## TEXTO PARA REVISAR
'''

26 noviembre 2006


En el segundo libro de La democracia en América (1840), Tocqueville fue uno de los primeros en diagnosticar estos síntomas. Su tesis es que los Estados Unidos representan tan sólo la anticipación de una forma de vida destinada a propagarse por todo el planeta, el espejo en el que Europa puede contemplar ya su futuro. El nuevo régimen de las pasiones y de los deseos Tocqueville lo vincula a una permanente insatisfacción, que trata de aplacarse mediante la compra obsesiva de bienes materiales. Este no hace con ello sino seguir ese afán adquisitivo que –desde Platón en adelante– fue condenado a menudo como típico de la parte más baja del alma y de las capas más despreciables de la sociedad. (...)
En la joven democracia norteamericana la persecución imparable de la igualdad se suma (...) a la emulación y al rechazo de las distinciones de grado, a la carrera por el éxito y a la hipertrofia de la fiebre de consumo, pasión que corre el riesgo de ahogar cualquier otra. Sólo que, lejos de conducir a la felicidad, esa ansia exclusiva aparece en Tocqueville teñida de una sutil melancolía: en su honesto materialismo, los norteamericanos pensarían más en los bienes que aún no poseen y en la brevedad del tiempo para disfrutar de ellos que en un goce real.

'''

## OBJETIVO DE LA TAREA
Extrae del texto sobre Tocqueville el fragmento que va de "26 noviembre 2006" a "la sociedad. (...)", sin cambiar nada. El listado es material aparte y no tiene que ver con el texto.

## CONJUNTO DE DATOS

'''

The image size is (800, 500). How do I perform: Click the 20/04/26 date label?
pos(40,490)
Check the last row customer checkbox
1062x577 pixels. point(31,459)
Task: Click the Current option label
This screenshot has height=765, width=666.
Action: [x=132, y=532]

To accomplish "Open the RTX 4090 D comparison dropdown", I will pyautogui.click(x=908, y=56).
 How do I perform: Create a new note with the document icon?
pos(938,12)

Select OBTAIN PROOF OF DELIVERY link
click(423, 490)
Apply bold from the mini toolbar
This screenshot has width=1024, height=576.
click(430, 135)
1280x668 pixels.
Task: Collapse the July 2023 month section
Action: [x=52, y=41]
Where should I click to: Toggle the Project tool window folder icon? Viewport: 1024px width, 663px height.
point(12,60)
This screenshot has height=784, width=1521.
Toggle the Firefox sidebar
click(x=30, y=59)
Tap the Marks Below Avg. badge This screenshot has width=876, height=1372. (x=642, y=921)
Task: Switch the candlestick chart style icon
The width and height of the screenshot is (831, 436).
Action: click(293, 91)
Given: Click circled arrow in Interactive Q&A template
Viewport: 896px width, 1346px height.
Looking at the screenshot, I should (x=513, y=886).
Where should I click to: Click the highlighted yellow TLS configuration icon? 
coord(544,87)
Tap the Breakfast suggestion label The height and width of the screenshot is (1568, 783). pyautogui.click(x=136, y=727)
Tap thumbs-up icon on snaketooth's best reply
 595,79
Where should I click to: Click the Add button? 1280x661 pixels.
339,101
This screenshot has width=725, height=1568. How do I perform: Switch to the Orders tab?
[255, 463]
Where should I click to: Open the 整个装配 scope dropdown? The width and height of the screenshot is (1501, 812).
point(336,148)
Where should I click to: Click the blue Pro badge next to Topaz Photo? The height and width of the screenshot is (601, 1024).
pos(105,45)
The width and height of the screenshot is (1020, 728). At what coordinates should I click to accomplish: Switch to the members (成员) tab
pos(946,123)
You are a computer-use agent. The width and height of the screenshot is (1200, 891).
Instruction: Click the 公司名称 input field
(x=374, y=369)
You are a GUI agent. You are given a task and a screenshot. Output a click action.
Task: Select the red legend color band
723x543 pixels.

'''

## SOLUCIÓN
26 noviembre 2006


En el segundo libro de La democracia en América (1840), Tocqueville fue uno de los primeros en diagnosticar estos síntomas. Su tesis es que los Estados Unidos representan tan sólo la anticipación de una forma de vida destinada a propagarse por todo el planeta, el espejo en el que Europa puede contemplar ya su futuro. El nuevo régimen de las pasiones y de los deseos Tocqueville lo vincula a una permanente insatisfacción, que trata de aplacarse mediante la compra obsesiva de bienes materiales. Este no hace con ello sino seguir ese afán adquisitivo que –desde Platón en adelante– fue condenado a menudo como típico de la parte más baja del alma y de las capas más despreciables de la sociedad. (...)